Cytogénétique. Étude cytogénétique d'une lignée permanente de leucocytes humains d'origine leucémique, par la méthode de dénaturation ménagée.

Mme Anne-Marie Venuat, MM. Bernard Dutrillaux, Claude Rosenfeld, Michel Paintrand et Jérôme Lejeune, présentée par M. Raymond Turpin.

C. R. Acad. Sc. Paris, t. 274, p. 3438-3441 (19 juin 1972) Série D.


Sommaire

L'analyse cytogénétique, par " dénaturation ménagée " d'une lignée cellulaire continue, établie à partir d'une leucémie myéloblastique aiguë chez une femme, met en évidence l'existence d'un certain nombre d'éléments " variants " et " invariants " communs aux différentes cellules étudiées.

La découverte de la coloration spécifique des chromosomes par les dérivés de la moutarde de quinacrine (1) a permis la reconnaissance de chromosomes marqueurs caractéristiques de la lignée HeLa, et d'un élément anormal dans une lignée lympho-blastoïde humaine (4).

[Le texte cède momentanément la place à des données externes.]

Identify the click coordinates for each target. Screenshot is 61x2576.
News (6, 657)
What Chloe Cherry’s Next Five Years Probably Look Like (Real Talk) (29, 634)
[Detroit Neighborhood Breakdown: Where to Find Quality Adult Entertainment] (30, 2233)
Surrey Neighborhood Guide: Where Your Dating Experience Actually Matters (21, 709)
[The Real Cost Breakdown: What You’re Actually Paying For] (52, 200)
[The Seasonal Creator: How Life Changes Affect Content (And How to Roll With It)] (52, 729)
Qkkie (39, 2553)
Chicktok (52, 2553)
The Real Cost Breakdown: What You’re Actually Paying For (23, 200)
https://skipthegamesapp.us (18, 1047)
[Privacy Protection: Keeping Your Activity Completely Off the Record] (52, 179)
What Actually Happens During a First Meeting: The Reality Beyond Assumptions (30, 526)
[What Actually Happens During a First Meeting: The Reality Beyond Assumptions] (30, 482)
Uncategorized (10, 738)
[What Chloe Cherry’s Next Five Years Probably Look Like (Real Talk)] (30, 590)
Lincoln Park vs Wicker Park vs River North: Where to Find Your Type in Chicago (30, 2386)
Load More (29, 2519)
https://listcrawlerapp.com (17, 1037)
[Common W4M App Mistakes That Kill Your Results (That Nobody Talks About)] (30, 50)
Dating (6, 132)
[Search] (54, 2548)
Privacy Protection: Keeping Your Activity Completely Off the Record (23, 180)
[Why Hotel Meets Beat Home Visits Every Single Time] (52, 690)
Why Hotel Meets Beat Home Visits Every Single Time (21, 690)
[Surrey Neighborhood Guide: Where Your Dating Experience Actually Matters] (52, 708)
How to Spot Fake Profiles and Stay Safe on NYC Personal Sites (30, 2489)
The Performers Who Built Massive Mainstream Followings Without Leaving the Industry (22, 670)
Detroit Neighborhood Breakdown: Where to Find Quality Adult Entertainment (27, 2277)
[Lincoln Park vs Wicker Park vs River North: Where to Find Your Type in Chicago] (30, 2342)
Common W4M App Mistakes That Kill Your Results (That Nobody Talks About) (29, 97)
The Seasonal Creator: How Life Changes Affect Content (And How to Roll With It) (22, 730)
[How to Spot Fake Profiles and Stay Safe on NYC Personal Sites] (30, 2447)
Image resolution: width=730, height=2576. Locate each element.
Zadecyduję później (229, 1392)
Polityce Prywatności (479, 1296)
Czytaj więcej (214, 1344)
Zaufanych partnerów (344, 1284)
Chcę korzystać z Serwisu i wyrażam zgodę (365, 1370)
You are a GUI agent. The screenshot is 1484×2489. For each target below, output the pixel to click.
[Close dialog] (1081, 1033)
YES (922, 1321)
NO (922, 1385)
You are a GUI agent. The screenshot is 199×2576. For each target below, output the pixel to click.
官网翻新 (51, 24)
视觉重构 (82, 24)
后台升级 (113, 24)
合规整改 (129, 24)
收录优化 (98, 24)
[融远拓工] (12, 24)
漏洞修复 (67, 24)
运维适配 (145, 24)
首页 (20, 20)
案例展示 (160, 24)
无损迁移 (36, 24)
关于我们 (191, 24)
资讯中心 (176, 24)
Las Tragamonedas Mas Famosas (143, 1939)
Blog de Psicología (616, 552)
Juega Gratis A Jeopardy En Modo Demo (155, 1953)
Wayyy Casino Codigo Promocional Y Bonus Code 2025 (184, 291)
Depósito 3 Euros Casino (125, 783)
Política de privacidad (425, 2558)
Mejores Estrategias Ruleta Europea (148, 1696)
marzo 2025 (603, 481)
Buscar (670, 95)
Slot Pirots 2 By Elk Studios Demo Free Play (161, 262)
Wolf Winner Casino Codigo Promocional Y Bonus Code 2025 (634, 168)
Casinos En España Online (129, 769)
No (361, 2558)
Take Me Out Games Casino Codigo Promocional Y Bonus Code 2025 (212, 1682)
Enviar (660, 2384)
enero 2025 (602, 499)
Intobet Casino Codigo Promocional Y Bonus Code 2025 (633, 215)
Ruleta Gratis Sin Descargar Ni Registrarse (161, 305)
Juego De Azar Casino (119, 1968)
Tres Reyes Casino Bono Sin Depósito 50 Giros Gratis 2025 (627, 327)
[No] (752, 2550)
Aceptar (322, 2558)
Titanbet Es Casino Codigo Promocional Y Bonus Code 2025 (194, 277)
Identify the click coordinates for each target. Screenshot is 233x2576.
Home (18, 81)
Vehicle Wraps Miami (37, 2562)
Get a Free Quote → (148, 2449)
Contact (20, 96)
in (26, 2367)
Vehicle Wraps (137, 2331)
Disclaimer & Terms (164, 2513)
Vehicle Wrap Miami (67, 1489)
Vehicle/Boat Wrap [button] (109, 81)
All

L'étude par dénaturation ménagée d'une lignée continue de leucocytes humains, HUE, cultivée depuis 3 ans et 2 mois, à partir du sang d'une malade atteinte de leucémie aiguë myéloblastique montre l'existence de différents types d'anomalies chromosomiques, persistant au cours de l'évolution ultérieure de la culture.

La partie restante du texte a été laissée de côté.